- WHAT YOU WILL DO
Write out the listing below word for word, leaving out the pictures.

- SUPPLIED INFORMATION
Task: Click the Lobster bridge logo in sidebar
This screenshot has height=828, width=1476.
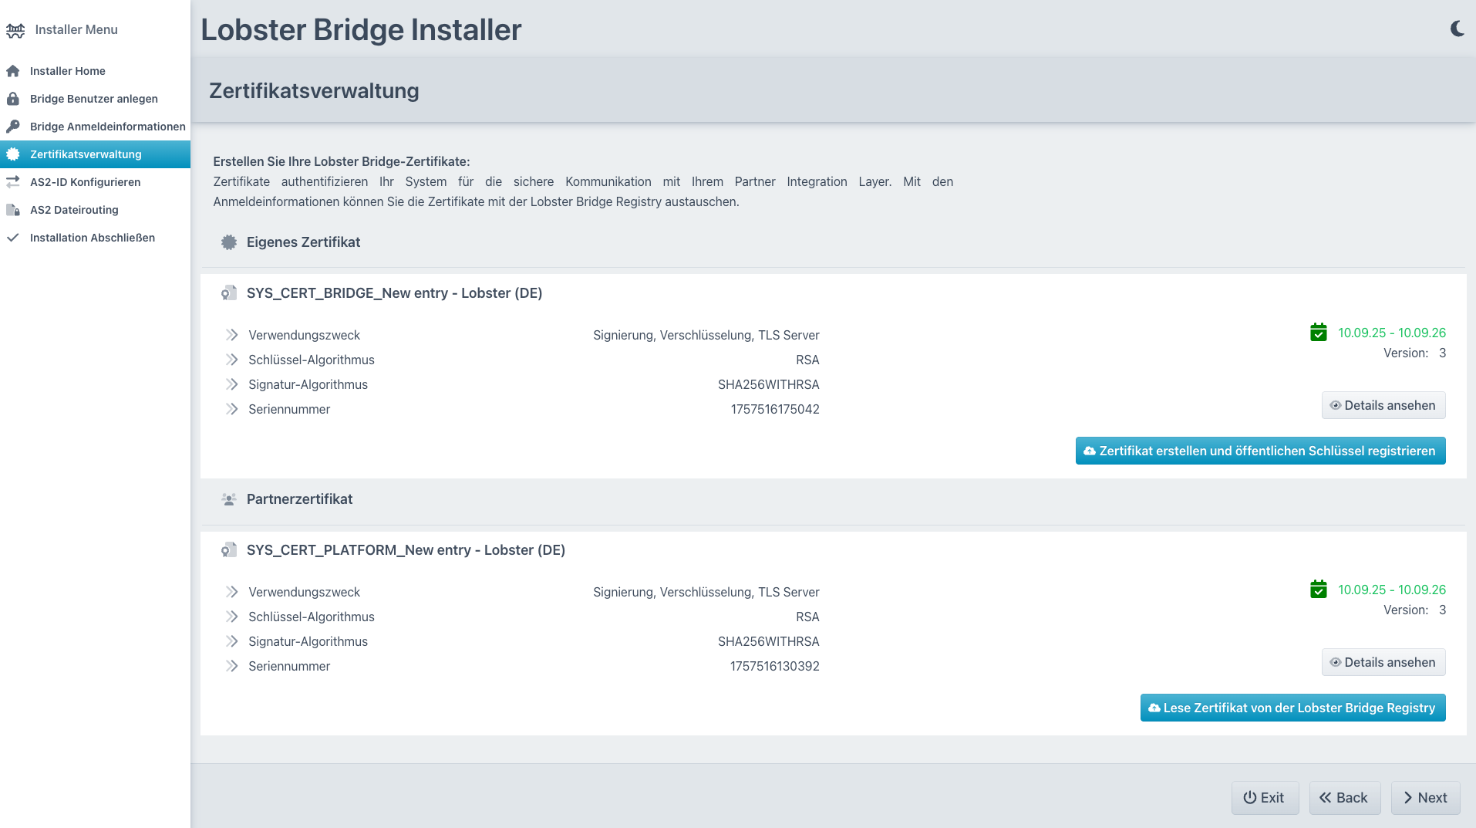Action: point(15,30)
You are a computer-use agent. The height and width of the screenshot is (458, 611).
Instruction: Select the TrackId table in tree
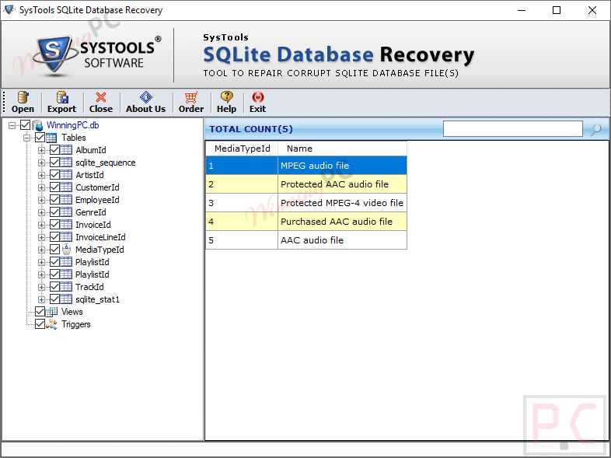point(89,287)
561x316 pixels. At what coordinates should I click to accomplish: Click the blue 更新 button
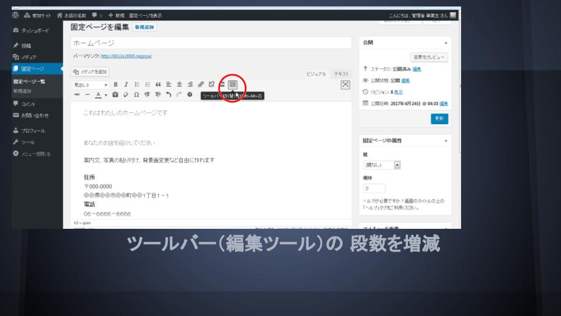(x=439, y=119)
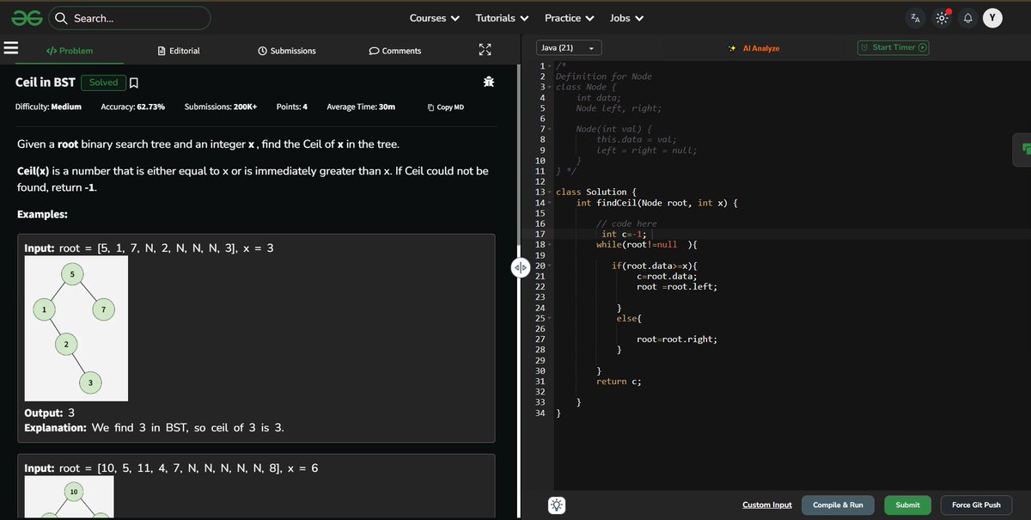Click the Compile & Run button

(839, 505)
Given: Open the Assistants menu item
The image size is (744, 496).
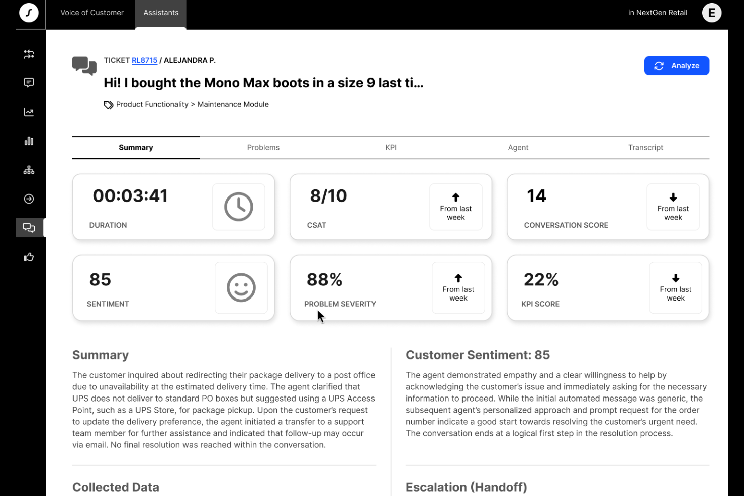Looking at the screenshot, I should (161, 13).
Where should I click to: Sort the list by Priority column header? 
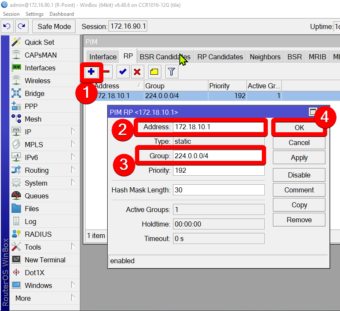(x=226, y=86)
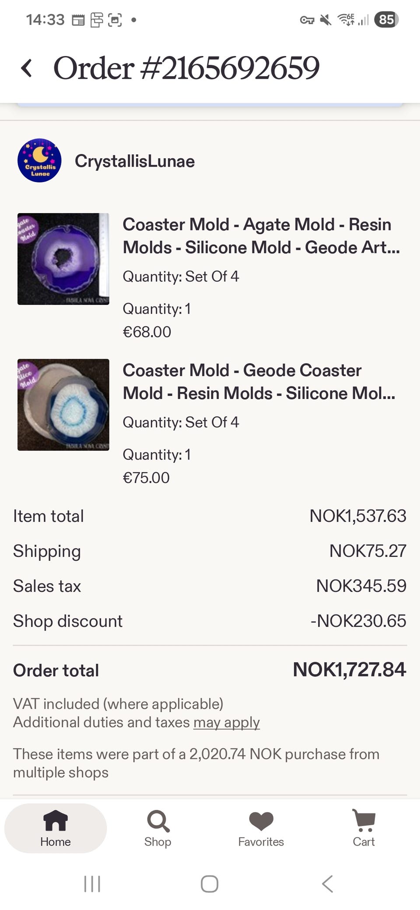Open the Geode Coaster Mold listing title
The width and height of the screenshot is (420, 910).
point(259,382)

- ANSWER FOR THE TASK
Task: Click the Lobster bridge logo in sidebar
This screenshot has height=828, width=1476.
Action: point(15,30)
You are a computer-use agent. The height and width of the screenshot is (458, 611).
Instruction: Select the TrackId table in tree
point(89,287)
561x316 pixels. At what coordinates should I click to accomplish: Click the blue 更新 button
(x=439, y=119)
Click the Compile & Run button

(839, 505)
Given: Open the Assistants menu item
The image size is (744, 496).
Looking at the screenshot, I should (161, 13).
Where should I click to: Sort the list by Priority column header? 
(x=226, y=86)
Open the Geode Coaster Mold listing title
The width and height of the screenshot is (420, 910).
point(259,382)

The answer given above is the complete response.